Geoff Gaberino

Personal information
- Full name: Geoffrey Steven Gaberino
- Nickname: "Geoff"
- National team: United States
- Born: July 18, 1962 (age 64) Dallas, Texas, U.S.
- Height: 6 ft 3 in (1.91 m)
- Weight: 179 lb (81 kg)
- Spouse: Susan

Sport
- Sport: Swimming
- Strokes: Freestyle
- College team: University of Florida
- Coach: Randy Reese (Florida)

Medal record
Men's swimming
Representing the United States
Olympic Games
| Gold medal – first place | 1984 Los Angeles | 4x200 m freestyle |

= Geoff Gaberino =

American swimmer (born 1962)

Geoffrey Steven Gaberino (born July 18, 1962) is an American former competition swimmer, Olympic gold medalist, and former world record-holder. Gaberino was a member of two national championship college teams and a four-time college national champion in relay events.

== Early years ==

Geoff Gaberino was born in Dallas, Texas in 1962. He was a standout swimmer at the Baylor School in Chattanooga, Tennessee, and led the team to an Eastern Prep School Championship in 1980.

== College swimming career ==

Gaberino attended the University of Florida in Gainesville, Florida, where he swam for coach Randy Reese's Florida Gators swimming and diving team in National Collegiate Athletic Association (NCAA) competition from 1981 to 1984. Gaberino won four NCAA championships and five SEC titles as a member of the Gators' winning relay teams in the 4x100-yard and 4x200-yard events. A fifteen-time All-American at the University of Florida, Gaberino served as team captain in 1983 and 1984 when the Gators men's swim team won back-to-back NCAA national team championships. Gaberino graduated from Florida with his bachelor's degree in 1984 and his master's degree in business administration in 1988.

• **Aim 1**:
Count the lines in the records below that contain the string "screenshot". Give only the number.

Entries for locating text and elements:
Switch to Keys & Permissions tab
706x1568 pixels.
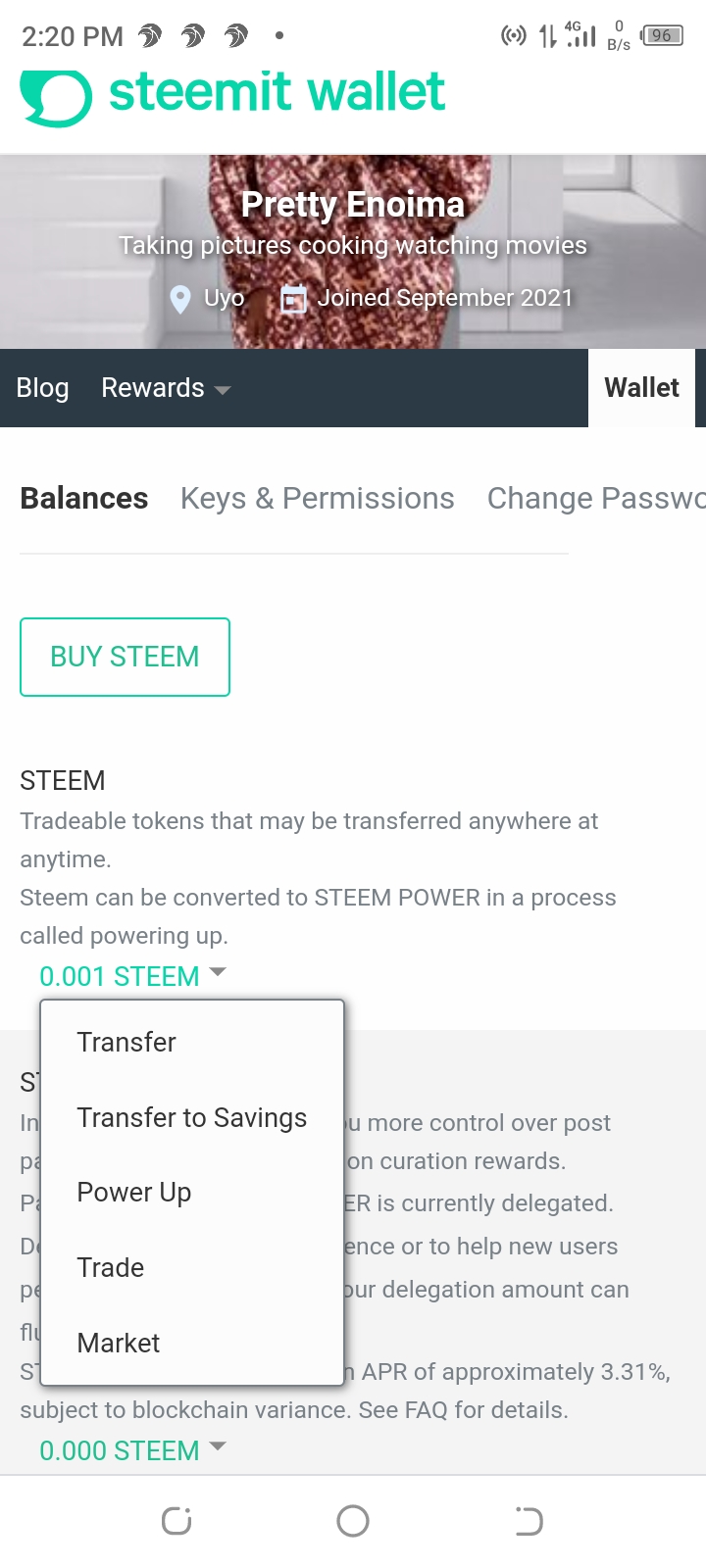pyautogui.click(x=318, y=499)
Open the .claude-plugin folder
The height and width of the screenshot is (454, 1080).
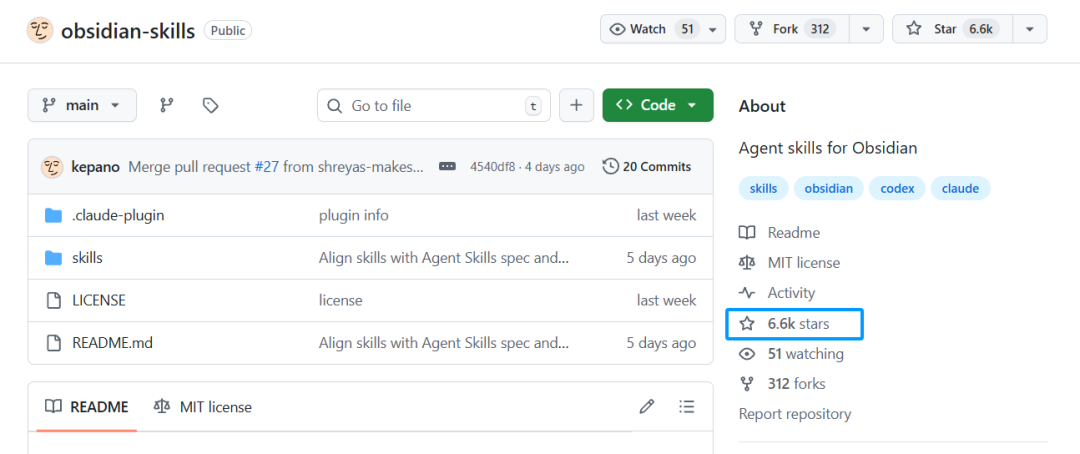118,215
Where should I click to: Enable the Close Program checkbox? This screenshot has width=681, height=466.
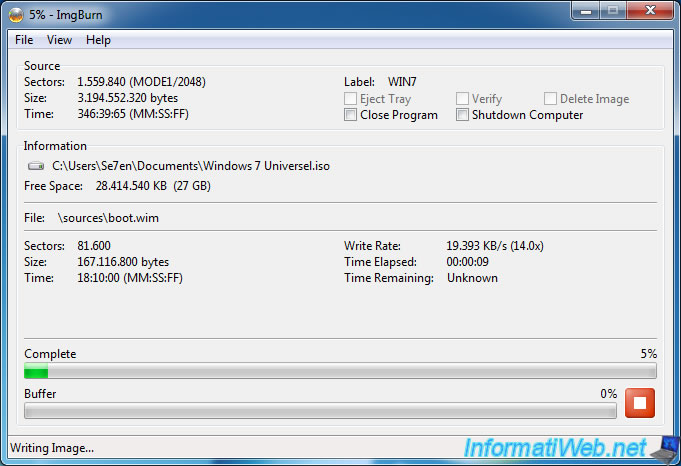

• **Aim 2**:
Please list every city named in the Geoff Gaberino article.

• **Complete answer 1**:
2

• **Complete answer 2**:
Dallas, Los Angeles, Chattanooga, Gainesville